New logos and uniforms happen every so often for many teams, particularly those less tied to a storied history. A name change, however, is radical surgery – and it really only makes sense if there is a radically different story to tell. When the NHL’s Minnesota North Stars moved the Dallas, dropping “North” and re-imaging the Star in the context of the Lone Star state made sense.  But rare is the name change without a change in geography. For Tampa Bay, dropping the Devil and re-imagining Rays as rays of the sun is just kind of lame. The Devil Ray or manta ray is a pretty cool mascot. What kind of mascot is ray of sunshine?  The Rays play in a dome! They don’t even play in the sunshine themselves! 


Tampa Bay happens to have some great young players.  Scott Kazmir is as talented a pitcher with as much potential for greatness as anyone out there; Carl Crawford is an incredibly exciting ballplayer.  BJ Upton, Carlos Pena, Delmon Young, James Shields – they really do have a solid young core of players to build upon.  Bring in some more consistent pitching and some solid veteran leadership on the field, and they could be competitive (although too bad for them they play almost a quarter of their games against the Yankees and Red Sox).  But I digress…

Plenty of teams go to market with a nickname of their nickname, without resorting to a full name change.  The A’s are still the Athletics.  The Cards are the Cardinals.  The Sixers are really the 76ers. The Blazers are still the Trailblazers. Why not just let the Rays be the Devil Rays. Is “devil” just a naughty word, was that the problem?  (The NJ Devils seem to be doing just fine, by the way.) Edge and personality give way to uninspired corporate banality.

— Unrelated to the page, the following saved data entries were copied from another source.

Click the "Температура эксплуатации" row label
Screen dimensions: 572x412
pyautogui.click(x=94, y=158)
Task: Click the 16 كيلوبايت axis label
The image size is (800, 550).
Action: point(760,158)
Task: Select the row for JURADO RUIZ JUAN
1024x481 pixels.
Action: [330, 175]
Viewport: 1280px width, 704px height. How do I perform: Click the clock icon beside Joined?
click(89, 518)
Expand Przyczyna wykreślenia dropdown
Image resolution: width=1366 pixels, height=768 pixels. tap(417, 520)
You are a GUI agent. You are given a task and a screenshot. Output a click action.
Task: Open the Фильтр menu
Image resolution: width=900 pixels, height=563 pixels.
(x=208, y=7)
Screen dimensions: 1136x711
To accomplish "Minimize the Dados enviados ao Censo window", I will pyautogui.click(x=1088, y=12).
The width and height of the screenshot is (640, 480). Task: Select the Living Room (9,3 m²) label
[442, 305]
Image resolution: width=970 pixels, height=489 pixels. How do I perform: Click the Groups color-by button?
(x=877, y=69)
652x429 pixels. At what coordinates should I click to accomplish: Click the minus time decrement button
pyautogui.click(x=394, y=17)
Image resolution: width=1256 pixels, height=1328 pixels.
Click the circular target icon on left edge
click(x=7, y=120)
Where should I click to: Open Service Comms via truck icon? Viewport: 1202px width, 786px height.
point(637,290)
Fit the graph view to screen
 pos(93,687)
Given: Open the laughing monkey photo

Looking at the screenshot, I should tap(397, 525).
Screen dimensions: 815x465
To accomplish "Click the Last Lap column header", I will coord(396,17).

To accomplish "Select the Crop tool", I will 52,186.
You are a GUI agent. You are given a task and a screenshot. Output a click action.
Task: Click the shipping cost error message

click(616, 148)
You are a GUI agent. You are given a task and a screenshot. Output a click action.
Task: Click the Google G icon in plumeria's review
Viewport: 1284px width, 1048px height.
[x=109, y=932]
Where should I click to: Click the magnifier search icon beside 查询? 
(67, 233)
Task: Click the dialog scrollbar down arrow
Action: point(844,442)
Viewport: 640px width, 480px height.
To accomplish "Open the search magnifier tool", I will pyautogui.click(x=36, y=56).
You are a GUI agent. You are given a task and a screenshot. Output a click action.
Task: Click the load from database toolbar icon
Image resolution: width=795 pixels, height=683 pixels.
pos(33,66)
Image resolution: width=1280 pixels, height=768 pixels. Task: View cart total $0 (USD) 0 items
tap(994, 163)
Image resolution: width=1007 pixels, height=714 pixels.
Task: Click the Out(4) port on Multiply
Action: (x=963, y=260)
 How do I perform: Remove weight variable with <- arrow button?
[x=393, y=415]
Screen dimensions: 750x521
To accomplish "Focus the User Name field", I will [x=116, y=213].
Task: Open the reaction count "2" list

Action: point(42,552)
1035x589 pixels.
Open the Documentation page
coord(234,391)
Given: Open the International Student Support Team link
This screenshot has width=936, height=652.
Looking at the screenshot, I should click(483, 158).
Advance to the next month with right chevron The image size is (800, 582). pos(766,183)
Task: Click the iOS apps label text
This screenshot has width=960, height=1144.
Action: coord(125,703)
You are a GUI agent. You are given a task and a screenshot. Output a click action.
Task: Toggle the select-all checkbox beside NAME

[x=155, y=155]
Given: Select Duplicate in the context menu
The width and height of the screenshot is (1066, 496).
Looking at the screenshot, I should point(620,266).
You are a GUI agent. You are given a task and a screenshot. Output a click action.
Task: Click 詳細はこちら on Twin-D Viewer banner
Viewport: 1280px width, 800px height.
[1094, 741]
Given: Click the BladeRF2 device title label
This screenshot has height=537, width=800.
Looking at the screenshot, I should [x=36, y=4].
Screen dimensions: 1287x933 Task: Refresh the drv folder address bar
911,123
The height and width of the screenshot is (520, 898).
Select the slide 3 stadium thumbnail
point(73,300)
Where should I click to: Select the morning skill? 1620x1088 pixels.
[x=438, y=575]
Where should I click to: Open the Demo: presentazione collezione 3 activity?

The Rays don’t need a name.  They need some wins. You want a new image, a new commitment, some more passion in Florida about the team, here’s an idea: win some games. Spend your money on the field. Forget the comb-over and address the situation head-on. Invest in building a better team. And it probably couldn’t hurt to figure out some way to build a new stadium (under the Florida sun rays).